Corylus avellana Assembly and Gene Annotation
About Corylus avellana
The genus Corylus describes hazels, deciduous trees and large shrubs that are widespread throughout the northern hemisphere and are grown for their edible nuts, wood and ornamental purposes. The most economically significant species is the diploid (2n=22) European hazel (Corylus avellana L.), the nuts of which are known as hazelnuts, filberts or cobnuts, and are consumed worldwide both directly and as an ingredient in many food and confectionary products. Hazelnuts prefer a mild, damp climate; historically, production is concentrated in Turkey, Italy, Azerbaijan and the USA. In recent years several other countries have begun actively developing their hazelnut industry, such as China, Georgia, Iran and Chile.
As with many tree species, C. avellana has a long generation time (up to 8 years to reach full productivity) and also displays sporophytic self-incompatibility, with genetically similar individuals unable to pollinate each other. These factors make selecting for many important traits by classical breeding approaches extremely difficult. Therefore, genomic data, which allows the identification and selection of many genetic loci simultaneously, has huge potential to accelerate the research and breeding of hazel.

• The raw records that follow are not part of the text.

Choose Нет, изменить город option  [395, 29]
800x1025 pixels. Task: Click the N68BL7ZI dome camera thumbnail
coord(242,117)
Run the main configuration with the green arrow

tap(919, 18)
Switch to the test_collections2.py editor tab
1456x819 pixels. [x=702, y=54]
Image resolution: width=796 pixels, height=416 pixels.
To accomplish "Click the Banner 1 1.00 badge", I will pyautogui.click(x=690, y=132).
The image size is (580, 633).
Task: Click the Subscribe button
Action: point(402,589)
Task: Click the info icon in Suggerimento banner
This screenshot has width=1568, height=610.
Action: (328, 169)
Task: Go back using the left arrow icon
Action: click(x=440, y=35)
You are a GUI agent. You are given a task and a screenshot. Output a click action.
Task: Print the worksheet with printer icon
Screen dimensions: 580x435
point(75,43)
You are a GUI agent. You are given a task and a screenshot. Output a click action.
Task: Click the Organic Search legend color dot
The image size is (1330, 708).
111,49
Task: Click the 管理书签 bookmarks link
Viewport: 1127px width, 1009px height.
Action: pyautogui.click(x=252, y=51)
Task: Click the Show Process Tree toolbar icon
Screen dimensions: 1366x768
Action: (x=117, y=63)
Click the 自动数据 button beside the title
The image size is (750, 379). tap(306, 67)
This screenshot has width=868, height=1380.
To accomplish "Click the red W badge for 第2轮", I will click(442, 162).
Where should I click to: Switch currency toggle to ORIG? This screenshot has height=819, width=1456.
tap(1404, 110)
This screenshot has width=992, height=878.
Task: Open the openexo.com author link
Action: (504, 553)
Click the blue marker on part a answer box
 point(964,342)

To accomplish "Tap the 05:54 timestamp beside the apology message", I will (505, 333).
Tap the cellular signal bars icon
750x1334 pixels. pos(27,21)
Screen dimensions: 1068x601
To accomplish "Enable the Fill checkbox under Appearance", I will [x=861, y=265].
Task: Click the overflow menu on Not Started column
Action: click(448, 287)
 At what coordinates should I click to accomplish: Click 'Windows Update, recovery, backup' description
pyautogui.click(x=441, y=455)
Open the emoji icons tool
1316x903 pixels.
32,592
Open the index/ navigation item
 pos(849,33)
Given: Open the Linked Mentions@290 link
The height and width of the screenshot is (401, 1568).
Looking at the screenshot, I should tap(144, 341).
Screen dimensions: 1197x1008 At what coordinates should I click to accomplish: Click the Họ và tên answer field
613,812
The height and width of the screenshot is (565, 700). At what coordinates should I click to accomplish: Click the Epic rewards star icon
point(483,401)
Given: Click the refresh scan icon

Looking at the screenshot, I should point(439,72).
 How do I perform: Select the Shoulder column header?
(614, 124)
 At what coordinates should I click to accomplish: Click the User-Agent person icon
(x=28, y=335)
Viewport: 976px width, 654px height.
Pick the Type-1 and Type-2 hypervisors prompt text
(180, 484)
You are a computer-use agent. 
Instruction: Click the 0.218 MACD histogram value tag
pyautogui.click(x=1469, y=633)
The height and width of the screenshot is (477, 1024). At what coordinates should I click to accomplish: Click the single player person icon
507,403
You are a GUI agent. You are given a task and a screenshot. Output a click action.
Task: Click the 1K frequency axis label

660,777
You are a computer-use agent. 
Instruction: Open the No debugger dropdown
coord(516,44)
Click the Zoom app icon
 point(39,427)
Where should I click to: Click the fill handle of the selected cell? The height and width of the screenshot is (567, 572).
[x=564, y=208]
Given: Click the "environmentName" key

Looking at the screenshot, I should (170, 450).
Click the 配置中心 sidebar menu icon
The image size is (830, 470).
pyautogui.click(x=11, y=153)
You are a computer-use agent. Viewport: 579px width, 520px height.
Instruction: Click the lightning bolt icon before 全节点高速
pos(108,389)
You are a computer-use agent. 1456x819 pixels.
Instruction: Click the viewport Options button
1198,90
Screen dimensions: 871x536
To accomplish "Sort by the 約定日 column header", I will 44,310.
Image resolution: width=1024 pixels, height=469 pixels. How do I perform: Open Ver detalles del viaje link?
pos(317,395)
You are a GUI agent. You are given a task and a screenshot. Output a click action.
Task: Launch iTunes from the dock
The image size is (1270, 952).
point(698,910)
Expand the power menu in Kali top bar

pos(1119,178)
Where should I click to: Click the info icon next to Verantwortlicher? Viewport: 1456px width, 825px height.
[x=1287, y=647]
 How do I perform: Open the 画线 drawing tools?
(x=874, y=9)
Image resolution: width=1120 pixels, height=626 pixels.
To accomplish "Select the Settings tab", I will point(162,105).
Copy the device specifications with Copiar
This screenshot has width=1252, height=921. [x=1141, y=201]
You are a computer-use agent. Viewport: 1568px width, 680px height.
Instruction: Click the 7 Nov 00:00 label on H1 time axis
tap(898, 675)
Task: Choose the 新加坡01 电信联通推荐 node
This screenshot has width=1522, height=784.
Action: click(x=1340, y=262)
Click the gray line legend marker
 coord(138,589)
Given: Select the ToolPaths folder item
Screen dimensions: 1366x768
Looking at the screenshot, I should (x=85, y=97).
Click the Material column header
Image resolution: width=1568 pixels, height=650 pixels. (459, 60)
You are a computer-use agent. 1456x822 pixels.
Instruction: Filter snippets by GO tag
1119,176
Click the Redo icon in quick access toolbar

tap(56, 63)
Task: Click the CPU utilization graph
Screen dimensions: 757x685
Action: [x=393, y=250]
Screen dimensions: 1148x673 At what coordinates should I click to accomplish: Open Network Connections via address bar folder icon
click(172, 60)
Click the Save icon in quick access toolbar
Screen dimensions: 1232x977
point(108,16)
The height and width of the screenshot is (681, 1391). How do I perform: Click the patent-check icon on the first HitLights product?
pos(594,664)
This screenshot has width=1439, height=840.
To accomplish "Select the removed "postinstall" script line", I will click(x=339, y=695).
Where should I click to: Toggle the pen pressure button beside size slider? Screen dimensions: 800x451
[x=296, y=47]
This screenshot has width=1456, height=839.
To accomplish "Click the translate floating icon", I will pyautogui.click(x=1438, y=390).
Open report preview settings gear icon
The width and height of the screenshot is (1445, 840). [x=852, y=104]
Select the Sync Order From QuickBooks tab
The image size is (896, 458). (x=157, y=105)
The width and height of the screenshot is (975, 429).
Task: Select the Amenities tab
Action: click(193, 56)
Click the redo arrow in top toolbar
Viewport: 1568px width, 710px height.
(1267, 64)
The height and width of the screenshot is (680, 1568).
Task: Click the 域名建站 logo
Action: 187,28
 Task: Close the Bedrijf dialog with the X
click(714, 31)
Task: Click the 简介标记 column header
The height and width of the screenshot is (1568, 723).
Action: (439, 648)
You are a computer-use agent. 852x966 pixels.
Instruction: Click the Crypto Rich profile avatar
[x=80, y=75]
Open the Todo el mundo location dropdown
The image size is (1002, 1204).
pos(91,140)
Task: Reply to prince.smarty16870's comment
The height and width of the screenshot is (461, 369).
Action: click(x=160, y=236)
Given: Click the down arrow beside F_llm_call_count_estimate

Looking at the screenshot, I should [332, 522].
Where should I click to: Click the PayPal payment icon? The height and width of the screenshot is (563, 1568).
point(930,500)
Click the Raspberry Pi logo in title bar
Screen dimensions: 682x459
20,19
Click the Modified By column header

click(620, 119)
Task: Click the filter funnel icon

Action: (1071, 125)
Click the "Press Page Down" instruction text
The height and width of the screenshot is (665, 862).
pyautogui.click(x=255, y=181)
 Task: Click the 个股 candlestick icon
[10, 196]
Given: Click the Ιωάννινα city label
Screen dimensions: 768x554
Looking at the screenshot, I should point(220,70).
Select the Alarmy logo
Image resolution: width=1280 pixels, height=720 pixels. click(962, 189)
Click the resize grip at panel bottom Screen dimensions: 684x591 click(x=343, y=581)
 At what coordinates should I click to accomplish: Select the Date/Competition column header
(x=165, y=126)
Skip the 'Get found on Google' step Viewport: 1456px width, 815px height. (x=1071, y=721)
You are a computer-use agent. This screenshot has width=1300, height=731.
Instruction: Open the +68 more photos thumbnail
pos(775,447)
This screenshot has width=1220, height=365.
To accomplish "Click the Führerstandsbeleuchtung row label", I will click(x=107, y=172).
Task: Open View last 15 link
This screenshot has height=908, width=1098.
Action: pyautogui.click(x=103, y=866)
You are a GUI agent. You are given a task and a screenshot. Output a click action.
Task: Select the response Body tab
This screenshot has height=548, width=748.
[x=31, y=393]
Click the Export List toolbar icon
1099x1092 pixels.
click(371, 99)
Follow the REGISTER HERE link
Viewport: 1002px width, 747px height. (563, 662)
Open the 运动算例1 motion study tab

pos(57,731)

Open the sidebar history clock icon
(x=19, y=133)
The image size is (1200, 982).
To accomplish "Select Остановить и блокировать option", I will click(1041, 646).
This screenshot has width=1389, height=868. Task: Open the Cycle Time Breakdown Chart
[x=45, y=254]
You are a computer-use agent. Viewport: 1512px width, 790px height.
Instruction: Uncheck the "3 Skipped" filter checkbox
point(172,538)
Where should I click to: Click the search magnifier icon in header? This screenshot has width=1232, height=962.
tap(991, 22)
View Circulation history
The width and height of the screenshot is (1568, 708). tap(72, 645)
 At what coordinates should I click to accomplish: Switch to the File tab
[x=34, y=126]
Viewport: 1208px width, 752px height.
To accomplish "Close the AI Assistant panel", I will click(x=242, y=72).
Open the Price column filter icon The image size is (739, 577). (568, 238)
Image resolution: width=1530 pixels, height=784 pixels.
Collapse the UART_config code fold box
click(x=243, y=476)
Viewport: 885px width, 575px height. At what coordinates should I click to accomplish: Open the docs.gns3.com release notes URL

The genome sequence assembly of the commercially important Turkish cultivar Tombul was generated using a hybrid approach. Illumina whole genome shotgun sequences & Oxford Nanopore Technologies MinION long reads were assembled de novo using MaSurCA. Contigs from this assembly were ordered into chromosome-sized scaffolds through chromosome conformational capture sequencing (Dovetail Genomics Chicago & HiC). A high-quality 370-Mb assembly covering 97.8% of the estimated genome size was obtained, in close agreement with cytogenetic studies and genetic maps.
Augustus was used to generate ab initio gene predictions from the masked Tombul genome based on hidden Markov models optimized for Arabidopsis thaliana. These predictions were tested by aligning the gene models with the Tombul transcriptome assembly to provide evidence for gene expression. Gene models were also assigned to the Viridiplantae OGs conserved and recorded in OrthoMCL-DB. Low-quality matches were eliminated from the annotation and gene models in some OGs. Where the intron–exon structure of C. avellana gene models was inconsistent with orthologues from other plants, fresh predictions were generated using fgenesh, with training parameters from Betula nana and the most consistent gene model retained.
Repeated sequences called with the Repeat Detector, which is part of the [Ensembl Genomes repeat feature pipelines](http://plants.ensembl.or g/info/genome/annotation/repeat_features.html), cover 151 Mb (40.8% of the genome). Low complexity (Dust) features cover 31.7 Mb, RepeatMasker features (with the nrTEplants library) cover 40 Mb, Tandem repeats (TRF) features cover 15.5 Mb.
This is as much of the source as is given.